[STATED TASK A]: In the post about women carrying the organizational load in ministry, what does the male senior pastor say he has hosted for the men?
[STATED TASK B]: Translate this sentence from the post about women carrying the organizational load in ministry into Spanish: "The article is already problematic."
[STATED TASK C]: Repeat word for word the part of the post about women carrying the organizational load in ministry starting with "When Women Carry" and going on through "a Worshicken video.".

When Women Carry the Load

I’ll warn you up front, this post is a little complainy. If you’re a woman in ministry and don’t want to feel irritated by the way the organizational load gets pushed off on women, then close the tab and go watch something funny on youtube. Maybe a Worshicken video.

If you’re up for it, keep going.

I recently read an article from a male egalitarian pastor praising the work of a woman on staff who had taken over the organization of the men’s ministry.

The article went basically like this….

  • The women in our church have organized a vibrant women’s ministry.

  • The men in our church say all the time that they want a men’s ministry like the women have.

  • I (the male senior pastor) have hosted a few breakfasts, but I just don’t “feel burdened” to help launch a men’s ministry.

Pause here for a minute… I haven’t even gotten to the part that bothers me about women always carrying the majority of the organizational burden. The article is already problematic. A senior pastor is stating that the men in his church have repeatedly expressed a desire for someone to help them organize a men’s ministry. First - I have a hard time believing there are no men in the congregation competent enough to do the work on this. Second - the senior pastor says he does the bare minimum… organizes a few breakfasts that never develop into anything. He also says, he’s not “burdened” for it.

To be clear - men in his church are repeatedly asking him for something, he put in minimal effort to deliver, and really just didn’t care to do more.

Okay…. that’s the starting point for his next section, which he could have titled…

“If the men don’t want to be bothered, get a woman to do it!”

[RECORDED INFORMATION]:
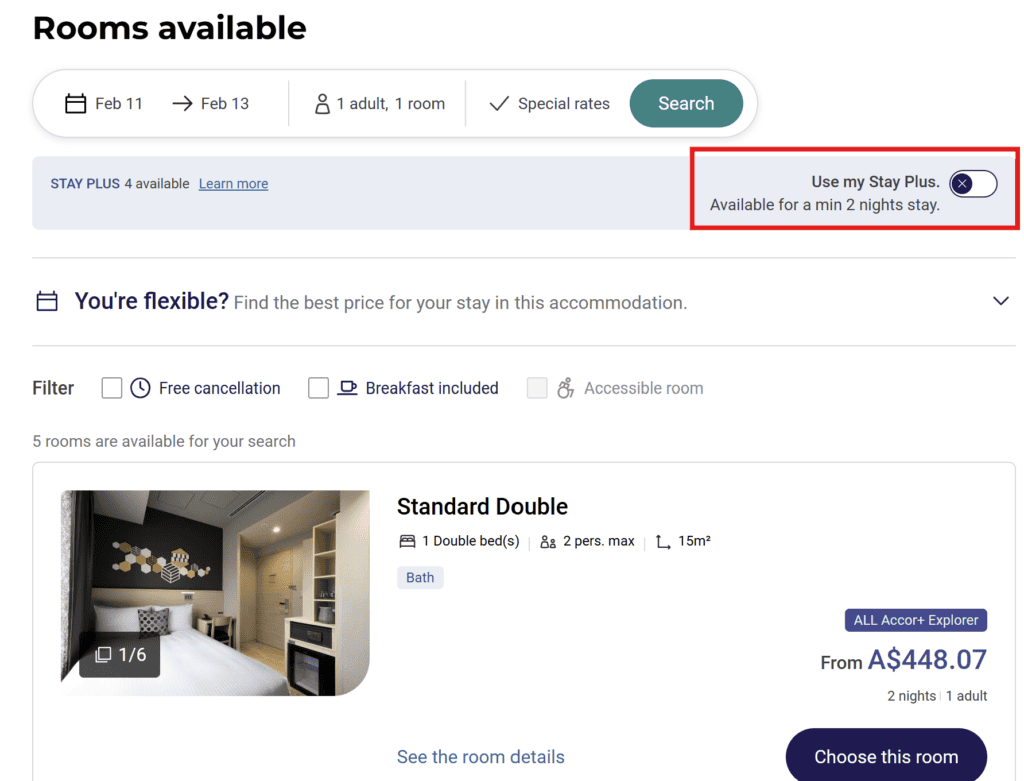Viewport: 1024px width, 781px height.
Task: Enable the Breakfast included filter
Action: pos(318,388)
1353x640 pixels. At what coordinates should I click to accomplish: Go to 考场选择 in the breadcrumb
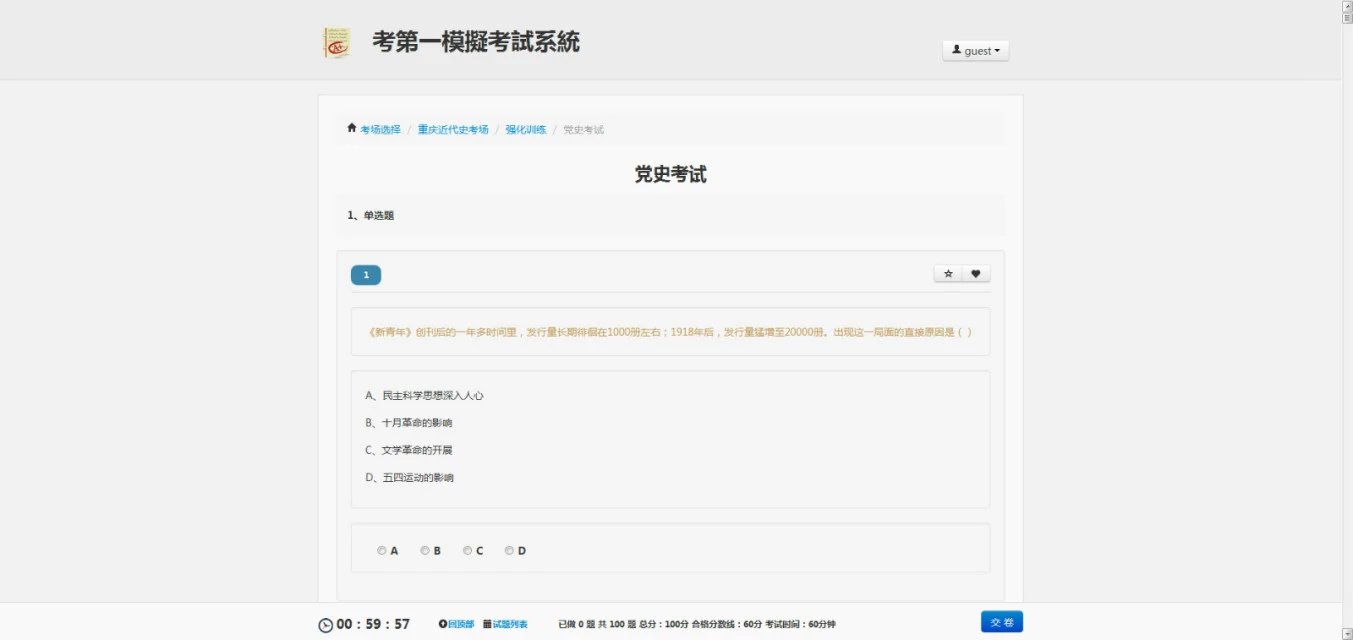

[FINISHED ANSWER A]: A few breakfasts.

[FINISHED ANSWER B]: El artículo ya es problemático.

[FINISHED ANSWER C]:
When Women Carry the Load

I’ll warn you up front, this post is a little complainy. If you’re a woman in ministry and don’t want to feel irritated by the way the organizational load gets pushed off on women, then close the tab and go watch something funny on youtube. Maybe a Worshicken video.